Here are some positives:
*BS is very strong. As of 3-2018, company had $58.8m in cash and 191.5m in an investment portfolio. As is customary with other asset managers, the investment portfolio will flucutate so EV compares have to be viewed in this light.
*Flows remains solid. Here is a history:
Q1-18 +256 (+187 pro, 104 sub, -35 inst)
Q4-17 +23
Q3-17 +42 (106 pro, -65 sub, 1 inst)
Q2-17 +193m (389 pro, -54 sub, -142 inst)
Q1-17 +167m (310 pro, -78 sub, +65 inst)
Q4-16 +262m
Q3-16 -528m (-69 pro, -88 sub, -371 inst)
Q2-16 +73 (194 funds, -15 sub, -106 inst)

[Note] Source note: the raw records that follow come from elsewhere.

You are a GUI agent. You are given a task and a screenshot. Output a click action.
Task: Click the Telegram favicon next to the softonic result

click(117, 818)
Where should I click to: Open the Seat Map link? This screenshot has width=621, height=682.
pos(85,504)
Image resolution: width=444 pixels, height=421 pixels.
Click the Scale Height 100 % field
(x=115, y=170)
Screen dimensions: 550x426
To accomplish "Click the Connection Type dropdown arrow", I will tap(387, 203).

Q1-16 +357 (+357 pro, -40 sub, 40 inst)
Q4-15 +385
Q3-15 +360
Q2-15 +436 (+353 pro, -16 sub, +99 inst)
Q1-15 +286 (+474 pro, 41 sub, -229 inst)
Q3-14 +567 (+597 pro, 62 sub -92 inst)
Q2-14 +613 (482 pro, 66 sub, 65 inst)
Q1-14 +560 (367 proprietary funds; 33 sub-advised; 160 institutional)
Q4-13 +241m
Q3-13 +85m
Q2-13 -706m for Q1
Q1-13 +72m for Q
*AUM is well diversified: Last month saw 72% in proprietary funds with 49% in large cap, 21% in long-short, and 19% in small and mid cap.
*the company has a long history of distributions. Company distributed 62m in the past 3 years and 85 in the last 5 years.

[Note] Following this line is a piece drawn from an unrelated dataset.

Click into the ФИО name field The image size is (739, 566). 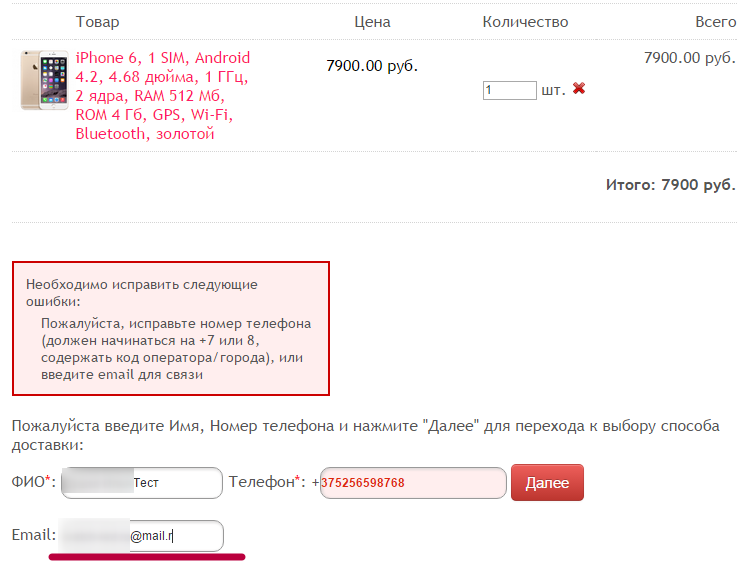point(141,483)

*funds make up the bulk of AUM, so there is clarity on performance and fees when using, for example, Morningstar data. Like some other asset managers, DHIL updates AUM montly.
There are some negatives:
*stock is a small cap and hard to buy and sell. Spread is often 1% to 2%, and transacting in quantity can be difficult
*strategies are closed except for large cap. To protect investors, DHIL closed all stock strategies except for large cap, though this is a voluntary move and can be reversed at any time. However, this currently makes perfomance of the large cap fund very important.
*short term 1 year performance, relative to peers, in the funds lag. As of yesterday, fund performance within the Morn category was as follows for 1, 3, and 5 years
Long-Short 89-51-26 -3.3%
Small-Mid Cap 78-44-25 -0.4%
Large Cap 81-30-16 -5.6%
Small Cap 50-79-75 -1.2%
The biggest concern is the large cap fund given it is the open option. Note that the SMC and LC are 'gold' rated by Morn and SC is silver rated. LS is not rated. LS did see a significant drop in AUm last month.

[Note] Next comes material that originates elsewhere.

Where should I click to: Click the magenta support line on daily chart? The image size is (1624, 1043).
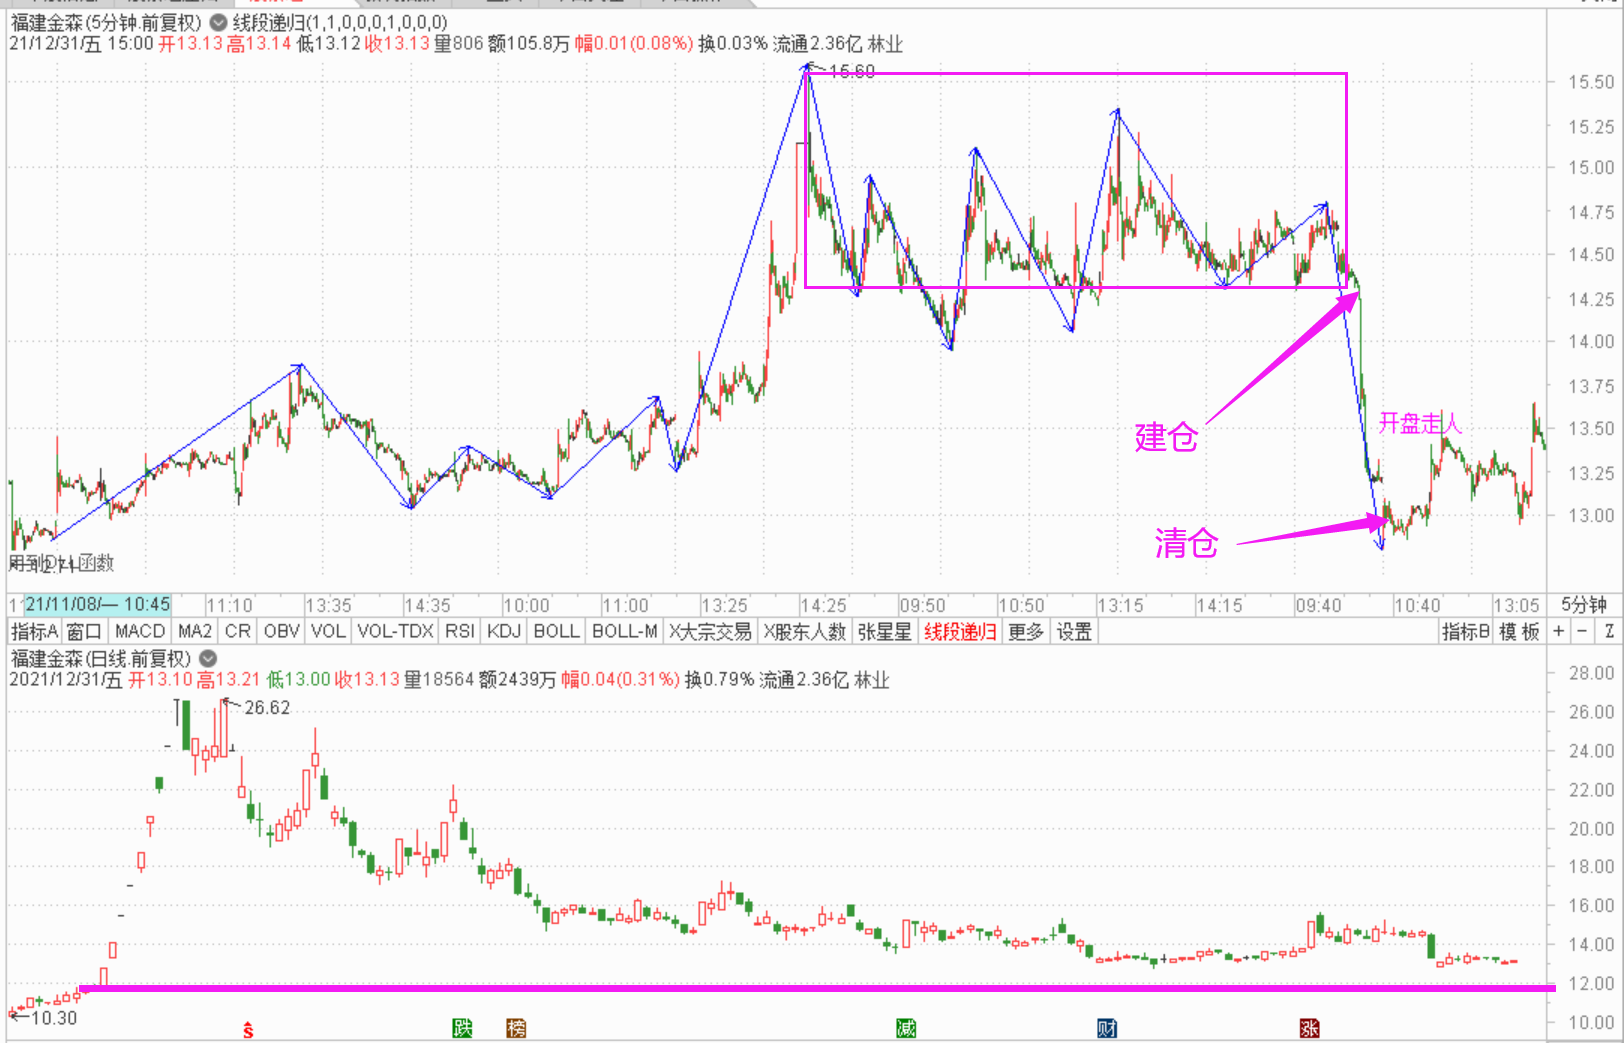tap(800, 988)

*DHIL is a value house. Value has been out of favor for many years, though DHIL has not been dogmatic in excluding more growth oriented names (for example, MSFT and Alphabet are top holdings in the large cap fund), and inflows indicate they have a niche.
*the last distribution was palty. Given current BS strength, DHIL's last decision to only allocate $7 was somewhat underwhelming, esp since capital required to run this business is minimal.
*company is almost entirely a stock manager. Obviously suffers a double whammy during market declines, with declines in AUM, declines in overall fees, possible declines in flows, and declines in the investment portfolio.
That's it. A very cheap name for a well diversified portfolio. I've owned this for a very long time in varying quantities.
Notes: I don't do EPS estimates for asset managers (so just repeated 2017 for 2018 above). Plus, for cash flow I use the supplemental numbers which strip out activity in consolidated funds.
I do not hold a position with the issuer such as employment, directorship, or consultancy.
I and/or others I advise do not hold a material investment in the issuer's securities.